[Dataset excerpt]

:::

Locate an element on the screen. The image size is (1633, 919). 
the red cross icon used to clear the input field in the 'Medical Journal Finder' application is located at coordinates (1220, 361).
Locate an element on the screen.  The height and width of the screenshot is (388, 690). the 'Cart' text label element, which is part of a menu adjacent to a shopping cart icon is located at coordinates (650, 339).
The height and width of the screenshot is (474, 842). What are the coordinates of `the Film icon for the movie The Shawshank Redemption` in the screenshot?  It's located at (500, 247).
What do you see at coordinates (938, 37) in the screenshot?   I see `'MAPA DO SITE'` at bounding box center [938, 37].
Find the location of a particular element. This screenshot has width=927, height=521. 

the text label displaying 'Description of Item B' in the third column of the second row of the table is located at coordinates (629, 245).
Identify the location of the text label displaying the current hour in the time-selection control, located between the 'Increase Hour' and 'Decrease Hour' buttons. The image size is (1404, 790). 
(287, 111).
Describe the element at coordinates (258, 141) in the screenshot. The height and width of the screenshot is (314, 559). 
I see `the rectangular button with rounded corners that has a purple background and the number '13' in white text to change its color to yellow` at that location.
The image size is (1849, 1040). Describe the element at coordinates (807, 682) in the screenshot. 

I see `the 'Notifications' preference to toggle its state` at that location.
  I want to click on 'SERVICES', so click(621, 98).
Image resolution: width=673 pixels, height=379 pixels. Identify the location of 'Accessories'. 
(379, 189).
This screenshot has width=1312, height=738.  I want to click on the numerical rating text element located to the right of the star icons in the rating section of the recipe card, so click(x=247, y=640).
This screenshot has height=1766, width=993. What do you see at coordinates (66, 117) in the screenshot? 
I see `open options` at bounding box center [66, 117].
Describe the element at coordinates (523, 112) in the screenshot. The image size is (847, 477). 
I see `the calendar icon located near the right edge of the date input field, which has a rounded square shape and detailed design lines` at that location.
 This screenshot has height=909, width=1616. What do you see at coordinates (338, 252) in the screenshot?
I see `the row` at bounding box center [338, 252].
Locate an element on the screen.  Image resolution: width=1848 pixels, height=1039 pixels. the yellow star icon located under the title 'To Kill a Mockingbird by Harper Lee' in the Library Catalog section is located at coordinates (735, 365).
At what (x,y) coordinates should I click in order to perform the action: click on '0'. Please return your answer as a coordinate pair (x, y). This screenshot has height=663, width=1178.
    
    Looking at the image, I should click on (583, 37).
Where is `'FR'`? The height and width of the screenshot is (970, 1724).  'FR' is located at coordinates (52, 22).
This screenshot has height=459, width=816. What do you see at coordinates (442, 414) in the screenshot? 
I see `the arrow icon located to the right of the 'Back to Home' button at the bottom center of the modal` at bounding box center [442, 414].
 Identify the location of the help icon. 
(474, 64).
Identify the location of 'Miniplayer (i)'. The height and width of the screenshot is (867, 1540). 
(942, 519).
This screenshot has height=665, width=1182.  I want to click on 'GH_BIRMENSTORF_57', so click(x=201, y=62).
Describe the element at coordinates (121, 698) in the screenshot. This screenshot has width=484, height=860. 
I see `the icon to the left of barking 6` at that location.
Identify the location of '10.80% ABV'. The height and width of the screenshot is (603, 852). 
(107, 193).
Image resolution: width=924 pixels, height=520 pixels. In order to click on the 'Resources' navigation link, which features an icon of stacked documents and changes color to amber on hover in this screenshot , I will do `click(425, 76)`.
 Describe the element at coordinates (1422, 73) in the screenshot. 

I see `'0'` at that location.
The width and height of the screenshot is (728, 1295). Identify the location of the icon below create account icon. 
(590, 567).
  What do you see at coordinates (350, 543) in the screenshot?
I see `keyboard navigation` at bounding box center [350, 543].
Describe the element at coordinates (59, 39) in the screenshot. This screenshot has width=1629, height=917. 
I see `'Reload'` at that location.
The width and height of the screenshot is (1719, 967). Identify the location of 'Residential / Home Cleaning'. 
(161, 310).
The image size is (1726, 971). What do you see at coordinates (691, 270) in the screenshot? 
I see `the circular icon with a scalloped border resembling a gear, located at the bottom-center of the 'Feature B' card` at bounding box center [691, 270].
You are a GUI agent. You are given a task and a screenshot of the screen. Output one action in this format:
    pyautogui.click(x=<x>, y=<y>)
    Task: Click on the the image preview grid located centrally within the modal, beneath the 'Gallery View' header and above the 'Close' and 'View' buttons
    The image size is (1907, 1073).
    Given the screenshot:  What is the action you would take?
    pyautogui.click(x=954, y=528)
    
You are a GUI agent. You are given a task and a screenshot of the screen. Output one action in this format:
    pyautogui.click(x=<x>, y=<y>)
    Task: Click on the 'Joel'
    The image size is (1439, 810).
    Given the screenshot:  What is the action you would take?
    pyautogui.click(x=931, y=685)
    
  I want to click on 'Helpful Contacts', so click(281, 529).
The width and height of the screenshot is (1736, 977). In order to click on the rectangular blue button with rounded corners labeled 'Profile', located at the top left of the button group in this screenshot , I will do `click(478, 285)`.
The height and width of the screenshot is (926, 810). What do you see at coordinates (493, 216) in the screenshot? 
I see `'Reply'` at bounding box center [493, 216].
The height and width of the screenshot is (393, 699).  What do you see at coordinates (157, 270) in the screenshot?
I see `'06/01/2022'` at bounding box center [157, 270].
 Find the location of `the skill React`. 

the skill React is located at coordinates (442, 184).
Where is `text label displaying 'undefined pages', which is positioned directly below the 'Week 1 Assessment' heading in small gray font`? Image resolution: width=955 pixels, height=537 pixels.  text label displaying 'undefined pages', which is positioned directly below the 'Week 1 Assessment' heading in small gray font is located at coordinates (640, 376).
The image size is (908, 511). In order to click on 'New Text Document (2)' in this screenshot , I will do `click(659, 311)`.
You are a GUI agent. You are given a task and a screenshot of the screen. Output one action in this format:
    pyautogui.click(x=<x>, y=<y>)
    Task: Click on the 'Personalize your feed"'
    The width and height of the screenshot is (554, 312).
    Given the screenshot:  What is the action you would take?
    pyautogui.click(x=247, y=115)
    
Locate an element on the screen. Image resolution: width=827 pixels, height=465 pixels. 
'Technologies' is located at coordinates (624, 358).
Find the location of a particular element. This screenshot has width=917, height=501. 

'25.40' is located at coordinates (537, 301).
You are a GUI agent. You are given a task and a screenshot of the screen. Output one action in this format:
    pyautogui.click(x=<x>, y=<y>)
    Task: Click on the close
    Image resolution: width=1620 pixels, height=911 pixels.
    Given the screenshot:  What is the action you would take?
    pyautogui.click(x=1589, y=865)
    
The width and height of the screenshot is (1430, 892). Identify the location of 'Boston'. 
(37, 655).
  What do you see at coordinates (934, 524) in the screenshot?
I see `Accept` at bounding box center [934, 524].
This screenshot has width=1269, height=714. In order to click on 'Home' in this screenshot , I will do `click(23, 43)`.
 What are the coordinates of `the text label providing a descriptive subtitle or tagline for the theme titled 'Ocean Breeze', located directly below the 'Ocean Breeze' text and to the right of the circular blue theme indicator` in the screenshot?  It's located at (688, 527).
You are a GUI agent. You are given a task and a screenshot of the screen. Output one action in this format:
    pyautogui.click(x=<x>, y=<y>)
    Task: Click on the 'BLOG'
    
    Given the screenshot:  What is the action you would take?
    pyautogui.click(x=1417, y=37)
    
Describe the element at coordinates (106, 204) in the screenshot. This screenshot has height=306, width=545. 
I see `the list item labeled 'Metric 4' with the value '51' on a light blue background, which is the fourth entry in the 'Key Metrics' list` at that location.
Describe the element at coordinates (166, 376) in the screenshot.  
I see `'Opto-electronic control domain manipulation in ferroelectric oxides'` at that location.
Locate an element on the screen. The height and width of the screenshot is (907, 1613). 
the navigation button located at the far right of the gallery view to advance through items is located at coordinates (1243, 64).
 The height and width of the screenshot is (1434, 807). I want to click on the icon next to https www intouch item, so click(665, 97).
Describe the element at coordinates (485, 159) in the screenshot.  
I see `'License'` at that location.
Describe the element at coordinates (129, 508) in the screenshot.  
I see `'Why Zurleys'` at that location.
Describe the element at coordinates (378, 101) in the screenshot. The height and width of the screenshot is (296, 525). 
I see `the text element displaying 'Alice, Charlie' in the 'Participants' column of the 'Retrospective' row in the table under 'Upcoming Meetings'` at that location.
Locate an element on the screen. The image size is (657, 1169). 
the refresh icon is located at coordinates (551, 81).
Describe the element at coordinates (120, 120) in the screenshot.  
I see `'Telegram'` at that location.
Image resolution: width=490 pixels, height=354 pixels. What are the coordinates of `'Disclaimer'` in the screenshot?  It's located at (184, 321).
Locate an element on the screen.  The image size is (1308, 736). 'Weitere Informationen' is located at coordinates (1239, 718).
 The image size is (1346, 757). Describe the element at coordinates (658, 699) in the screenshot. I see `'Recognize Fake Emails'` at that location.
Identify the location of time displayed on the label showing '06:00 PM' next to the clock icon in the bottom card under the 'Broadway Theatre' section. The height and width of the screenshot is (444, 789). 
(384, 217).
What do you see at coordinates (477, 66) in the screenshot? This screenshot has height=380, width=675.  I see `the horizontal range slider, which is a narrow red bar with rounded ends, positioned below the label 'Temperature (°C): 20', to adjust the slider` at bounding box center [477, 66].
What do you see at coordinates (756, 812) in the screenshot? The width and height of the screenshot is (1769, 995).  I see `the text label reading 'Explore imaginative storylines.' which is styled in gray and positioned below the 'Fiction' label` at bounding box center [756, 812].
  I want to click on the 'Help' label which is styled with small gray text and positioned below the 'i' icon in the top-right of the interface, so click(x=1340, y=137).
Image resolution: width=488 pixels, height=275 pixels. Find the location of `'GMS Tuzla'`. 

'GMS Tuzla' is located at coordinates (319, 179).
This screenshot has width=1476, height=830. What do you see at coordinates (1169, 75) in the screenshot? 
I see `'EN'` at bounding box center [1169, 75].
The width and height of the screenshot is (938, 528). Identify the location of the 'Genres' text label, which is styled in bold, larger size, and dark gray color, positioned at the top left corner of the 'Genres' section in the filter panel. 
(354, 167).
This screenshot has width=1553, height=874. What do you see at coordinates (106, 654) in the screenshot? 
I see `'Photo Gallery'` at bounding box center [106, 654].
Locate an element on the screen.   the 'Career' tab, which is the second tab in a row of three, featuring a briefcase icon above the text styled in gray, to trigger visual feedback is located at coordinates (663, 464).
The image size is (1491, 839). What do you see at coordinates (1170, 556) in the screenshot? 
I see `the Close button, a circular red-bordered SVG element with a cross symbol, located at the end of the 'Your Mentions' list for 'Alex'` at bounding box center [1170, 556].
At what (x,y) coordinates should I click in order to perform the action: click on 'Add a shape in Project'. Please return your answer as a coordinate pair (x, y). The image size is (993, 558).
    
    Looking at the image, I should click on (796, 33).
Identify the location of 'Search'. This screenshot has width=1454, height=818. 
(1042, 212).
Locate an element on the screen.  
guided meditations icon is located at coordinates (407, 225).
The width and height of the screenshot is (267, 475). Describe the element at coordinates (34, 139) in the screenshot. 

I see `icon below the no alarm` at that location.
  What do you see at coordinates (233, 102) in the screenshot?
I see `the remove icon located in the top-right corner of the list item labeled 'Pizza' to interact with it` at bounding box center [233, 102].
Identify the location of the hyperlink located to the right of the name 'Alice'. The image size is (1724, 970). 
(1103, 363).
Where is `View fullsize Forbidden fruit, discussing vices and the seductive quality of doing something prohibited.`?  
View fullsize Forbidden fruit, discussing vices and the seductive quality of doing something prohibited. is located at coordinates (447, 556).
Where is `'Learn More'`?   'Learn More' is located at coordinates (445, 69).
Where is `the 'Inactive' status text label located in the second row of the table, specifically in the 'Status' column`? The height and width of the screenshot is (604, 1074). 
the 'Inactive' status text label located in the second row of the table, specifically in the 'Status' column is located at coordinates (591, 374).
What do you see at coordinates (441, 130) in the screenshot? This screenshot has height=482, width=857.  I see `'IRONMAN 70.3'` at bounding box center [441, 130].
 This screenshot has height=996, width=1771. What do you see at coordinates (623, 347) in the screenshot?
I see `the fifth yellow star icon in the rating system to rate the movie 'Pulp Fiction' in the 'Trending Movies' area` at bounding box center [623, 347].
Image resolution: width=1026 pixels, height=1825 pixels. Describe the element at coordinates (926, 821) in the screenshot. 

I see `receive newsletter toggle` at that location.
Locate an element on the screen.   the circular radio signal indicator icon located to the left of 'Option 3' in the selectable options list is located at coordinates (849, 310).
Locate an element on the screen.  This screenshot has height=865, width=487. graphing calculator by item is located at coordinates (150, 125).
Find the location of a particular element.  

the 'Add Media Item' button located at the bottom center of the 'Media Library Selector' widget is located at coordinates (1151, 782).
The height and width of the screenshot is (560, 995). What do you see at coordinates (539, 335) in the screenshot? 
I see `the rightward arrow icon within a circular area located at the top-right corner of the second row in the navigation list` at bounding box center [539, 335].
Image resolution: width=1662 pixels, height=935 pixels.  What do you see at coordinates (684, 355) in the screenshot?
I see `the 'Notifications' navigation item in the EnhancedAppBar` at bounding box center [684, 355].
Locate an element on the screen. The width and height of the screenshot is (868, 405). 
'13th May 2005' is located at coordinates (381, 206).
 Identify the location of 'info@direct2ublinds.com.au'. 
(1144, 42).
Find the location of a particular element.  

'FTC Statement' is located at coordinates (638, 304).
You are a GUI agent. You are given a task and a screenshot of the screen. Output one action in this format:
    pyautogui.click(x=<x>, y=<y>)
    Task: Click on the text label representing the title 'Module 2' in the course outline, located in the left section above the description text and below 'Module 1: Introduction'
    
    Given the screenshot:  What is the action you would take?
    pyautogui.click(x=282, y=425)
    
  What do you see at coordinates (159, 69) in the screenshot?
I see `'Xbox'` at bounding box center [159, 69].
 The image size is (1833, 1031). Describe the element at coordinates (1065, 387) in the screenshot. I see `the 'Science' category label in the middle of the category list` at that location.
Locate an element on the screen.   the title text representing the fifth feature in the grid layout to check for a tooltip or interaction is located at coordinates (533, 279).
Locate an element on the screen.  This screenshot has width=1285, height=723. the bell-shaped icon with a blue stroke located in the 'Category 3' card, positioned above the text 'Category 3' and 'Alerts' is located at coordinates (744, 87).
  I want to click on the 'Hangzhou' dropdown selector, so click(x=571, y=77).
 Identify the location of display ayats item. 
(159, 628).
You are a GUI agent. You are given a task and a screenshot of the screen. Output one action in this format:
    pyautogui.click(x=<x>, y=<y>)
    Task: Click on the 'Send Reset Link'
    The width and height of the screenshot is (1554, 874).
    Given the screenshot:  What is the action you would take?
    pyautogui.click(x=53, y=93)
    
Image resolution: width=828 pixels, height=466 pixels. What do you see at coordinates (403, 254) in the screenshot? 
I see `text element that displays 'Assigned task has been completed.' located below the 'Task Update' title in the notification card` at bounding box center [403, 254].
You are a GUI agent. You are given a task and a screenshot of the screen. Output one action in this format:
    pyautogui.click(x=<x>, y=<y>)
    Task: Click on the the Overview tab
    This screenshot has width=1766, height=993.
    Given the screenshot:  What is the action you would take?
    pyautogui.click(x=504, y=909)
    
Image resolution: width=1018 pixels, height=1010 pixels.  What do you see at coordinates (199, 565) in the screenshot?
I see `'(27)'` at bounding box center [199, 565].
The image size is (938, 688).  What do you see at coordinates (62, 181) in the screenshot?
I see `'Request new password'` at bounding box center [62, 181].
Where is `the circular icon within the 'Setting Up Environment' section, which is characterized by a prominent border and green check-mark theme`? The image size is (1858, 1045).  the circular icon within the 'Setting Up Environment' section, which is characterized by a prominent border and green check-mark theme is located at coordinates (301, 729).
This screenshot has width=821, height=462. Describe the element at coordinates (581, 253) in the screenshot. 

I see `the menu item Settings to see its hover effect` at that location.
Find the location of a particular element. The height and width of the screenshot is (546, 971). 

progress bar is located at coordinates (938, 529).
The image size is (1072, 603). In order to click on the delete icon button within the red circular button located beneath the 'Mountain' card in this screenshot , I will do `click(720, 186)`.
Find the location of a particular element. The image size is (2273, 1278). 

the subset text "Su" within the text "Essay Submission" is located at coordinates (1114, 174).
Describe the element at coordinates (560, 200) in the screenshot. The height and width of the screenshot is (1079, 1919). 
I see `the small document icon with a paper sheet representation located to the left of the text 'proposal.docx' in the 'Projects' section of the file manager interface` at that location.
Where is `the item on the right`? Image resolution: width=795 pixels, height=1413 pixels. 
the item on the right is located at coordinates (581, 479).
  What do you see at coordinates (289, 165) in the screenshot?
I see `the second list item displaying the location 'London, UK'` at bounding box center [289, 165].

:::

Reproduce the data from the line with "Describe the element at coordinates (378, 101)" to the line with "(384, 217).", replacing "Broadway Theatre" with "Majestic Theatre" and leaving everything else unchanged.

* **In response**:
Describe the element at coordinates (378, 101) in the screenshot. The height and width of the screenshot is (296, 525). 
I see `the text element displaying 'Alice, Charlie' in the 'Participants' column of the 'Retrospective' row in the table under 'Upcoming Meetings'` at that location.
Locate an element on the screen. The image size is (657, 1169). 
the refresh icon is located at coordinates (551, 81).
Describe the element at coordinates (120, 120) in the screenshot.  
I see `'Telegram'` at that location.
Image resolution: width=490 pixels, height=354 pixels. What are the coordinates of `'Disclaimer'` in the screenshot?  It's located at (184, 321).
Locate an element on the screen.  The image size is (1308, 736). 'Weitere Informationen' is located at coordinates (1239, 718).
 The image size is (1346, 757). Describe the element at coordinates (658, 699) in the screenshot. I see `'Recognize Fake Emails'` at that location.
Identify the location of time displayed on the label showing '06:00 PM' next to the clock icon in the bottom card under the 'Majestic Theatre' section. The height and width of the screenshot is (444, 789). 
(384, 217).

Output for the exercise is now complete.